The problematic change was rolled back, which allowed task execution to restart. The on-call then utilized operational tooling to manually pause lower-priority tasks and allow urgent index builds to be completed. The task execution system worked through the queue over the course of the next day and index build times returned to normal. The escalation on-call, who was also engaged and was keeping track of the issue, marked it resolved on Nov 19 at 03:15 UTC.

We’re taking the following steps to improve:

  1. Increasing capacity in each replica to improve task execution throughput.
  2. Improving monitoring and alerting by adding new alarms on the number of tasks in the queue and task execution latency.
  3. Adding a new mechanism to round-robin tasks between tenants to increase execution fairness in the task execution system and make it more difficult for a single customer to brown out the system.
  4. Improving the performance of index builds.

We prioritize the availability, security, and performance of our service above everything else and apologize for any inconvenience that this event caused you.

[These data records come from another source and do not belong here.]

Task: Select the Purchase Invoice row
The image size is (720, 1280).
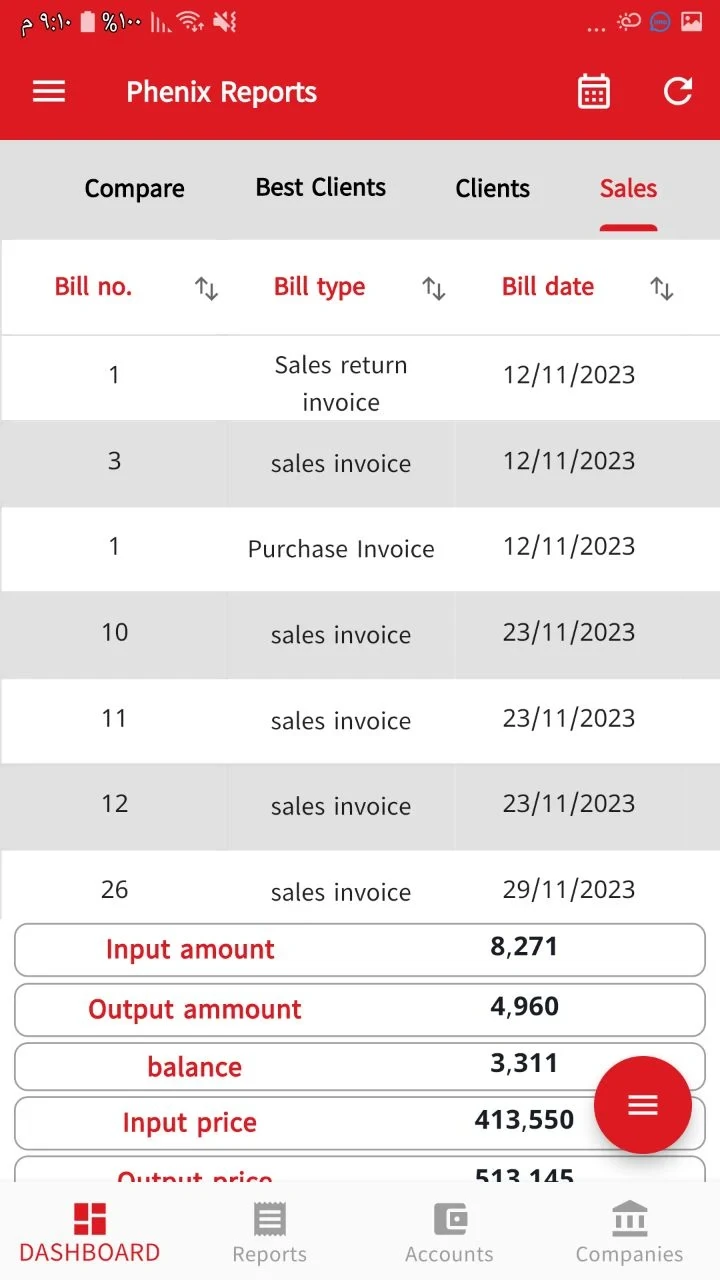Action: (360, 549)
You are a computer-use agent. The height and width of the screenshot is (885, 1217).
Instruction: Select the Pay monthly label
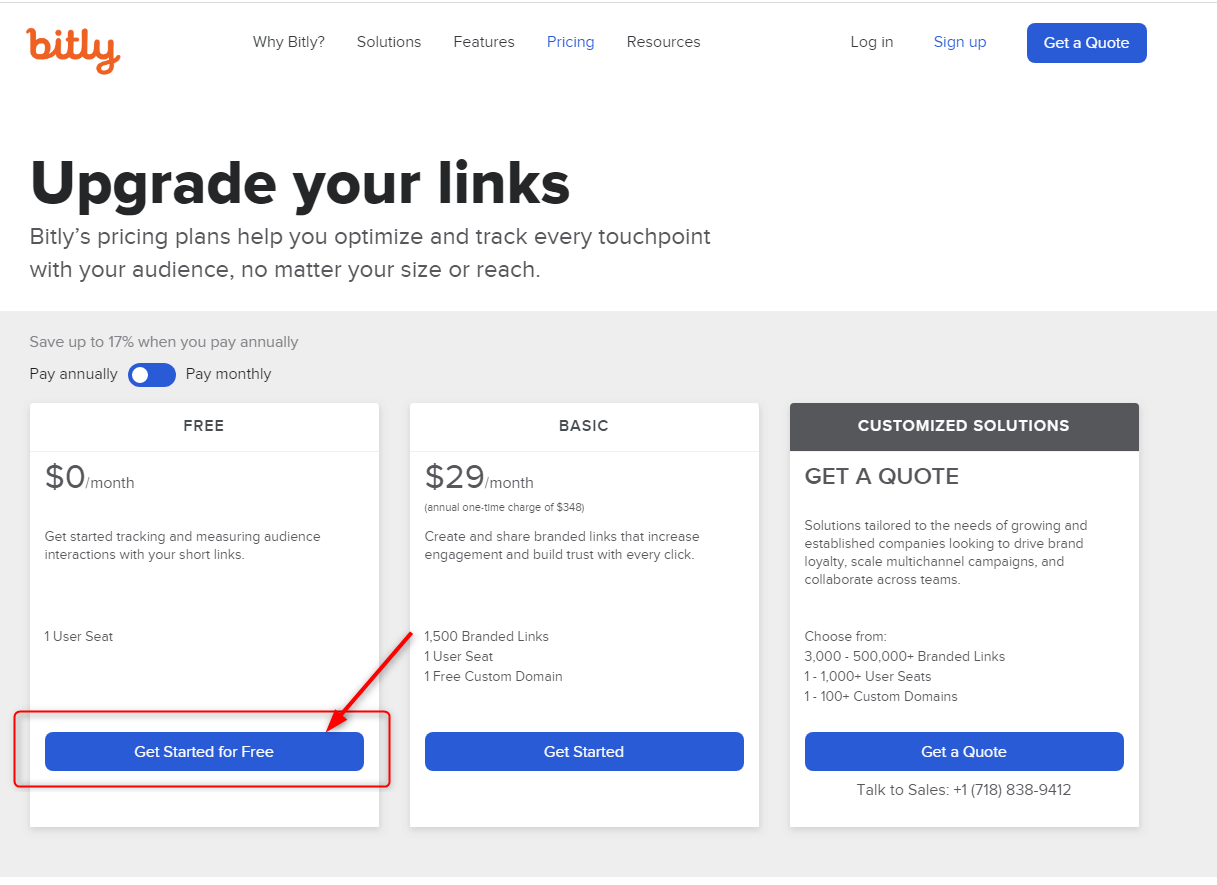pos(229,374)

If you have further questions/comments about the event or suggestions on additional steps that we could have taken to provide a better customer experience during the event, please reach out to support@fauna.com.

Posted Nov 30, 2020 - 14:54 PST

Resolved
This incident has been resolved.
Posted Nov 18, 2020 - 19:16 PST
Investigating
We are aware of an issue that has been causing index builds to take longer than normal since 13:00 UTC. We have identified the root cause and are taking steps to remedy the issue.
Posted Nov 17, 2020 - 11:22 PST
This incident affected: Global Region Group (FQL API).